- **Task brief**: No pictures belong in the copy. Restate the rest of the data exactly.

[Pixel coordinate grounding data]

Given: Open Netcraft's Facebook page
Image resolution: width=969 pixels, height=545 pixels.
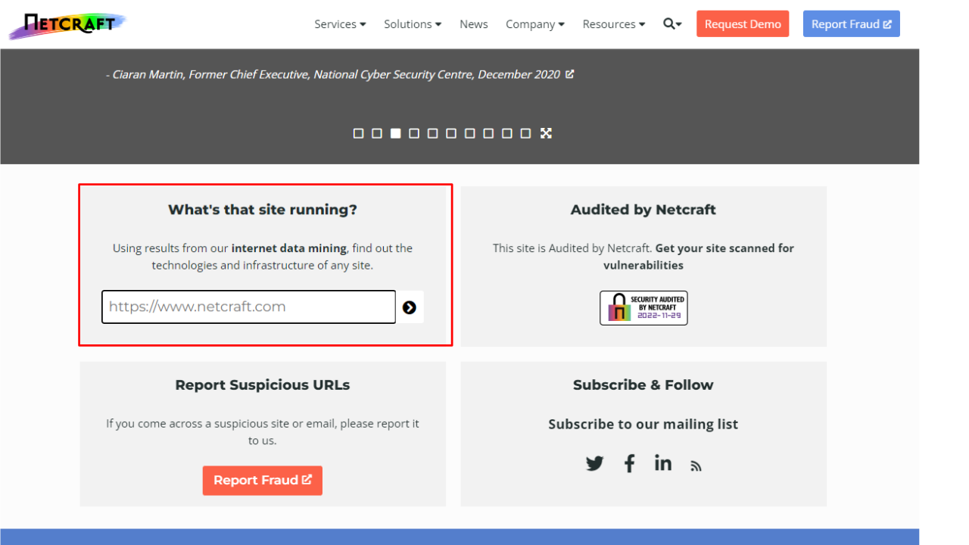Looking at the screenshot, I should (629, 463).
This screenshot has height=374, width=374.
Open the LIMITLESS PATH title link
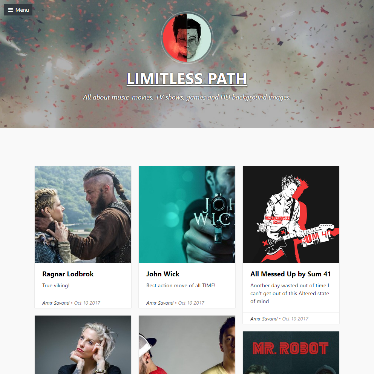[x=187, y=79]

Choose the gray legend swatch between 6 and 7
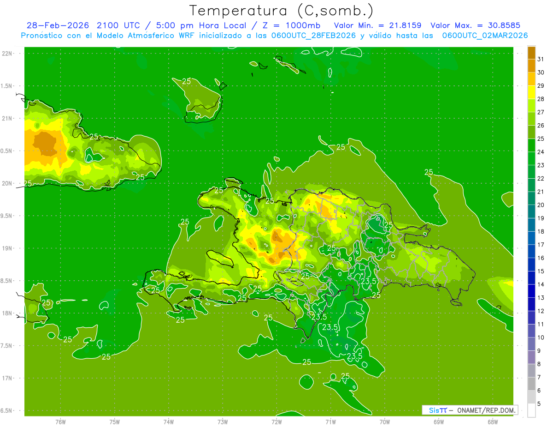pyautogui.click(x=531, y=384)
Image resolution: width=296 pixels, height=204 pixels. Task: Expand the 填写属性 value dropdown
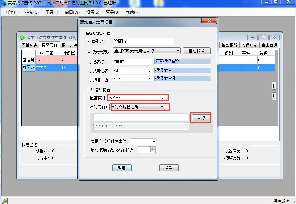[x=162, y=98]
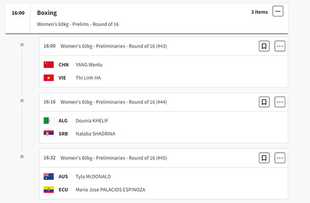Click the Ecuador flag icon
The width and height of the screenshot is (310, 203).
tap(49, 190)
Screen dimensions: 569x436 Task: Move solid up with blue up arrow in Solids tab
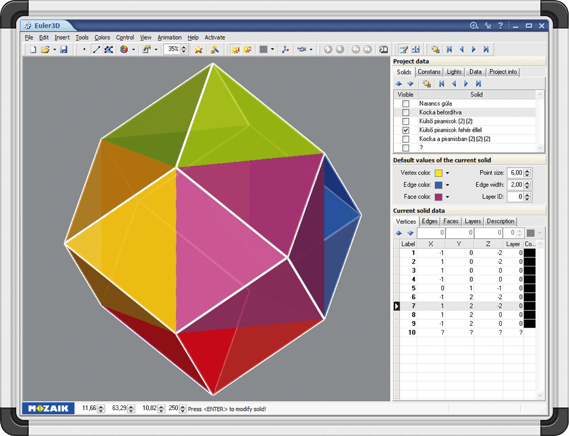coord(398,84)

- **Answer to this exercise**:
Given: Open Netcraft's Facebook page
Image resolution: width=969 pixels, height=545 pixels.
Looking at the screenshot, I should (629, 463).
This screenshot has height=374, width=374.
Open the LIMITLESS PATH title link
[x=187, y=79]

Choose the gray legend swatch between 6 and 7
pyautogui.click(x=531, y=384)
Image resolution: width=296 pixels, height=204 pixels. Task: Expand the 填写属性 value dropdown
[x=162, y=98]
Click the Ecuador flag icon
The width and height of the screenshot is (310, 203).
tap(49, 190)
Screen dimensions: 569x436 Task: Move solid up with blue up arrow in Solids tab
coord(398,84)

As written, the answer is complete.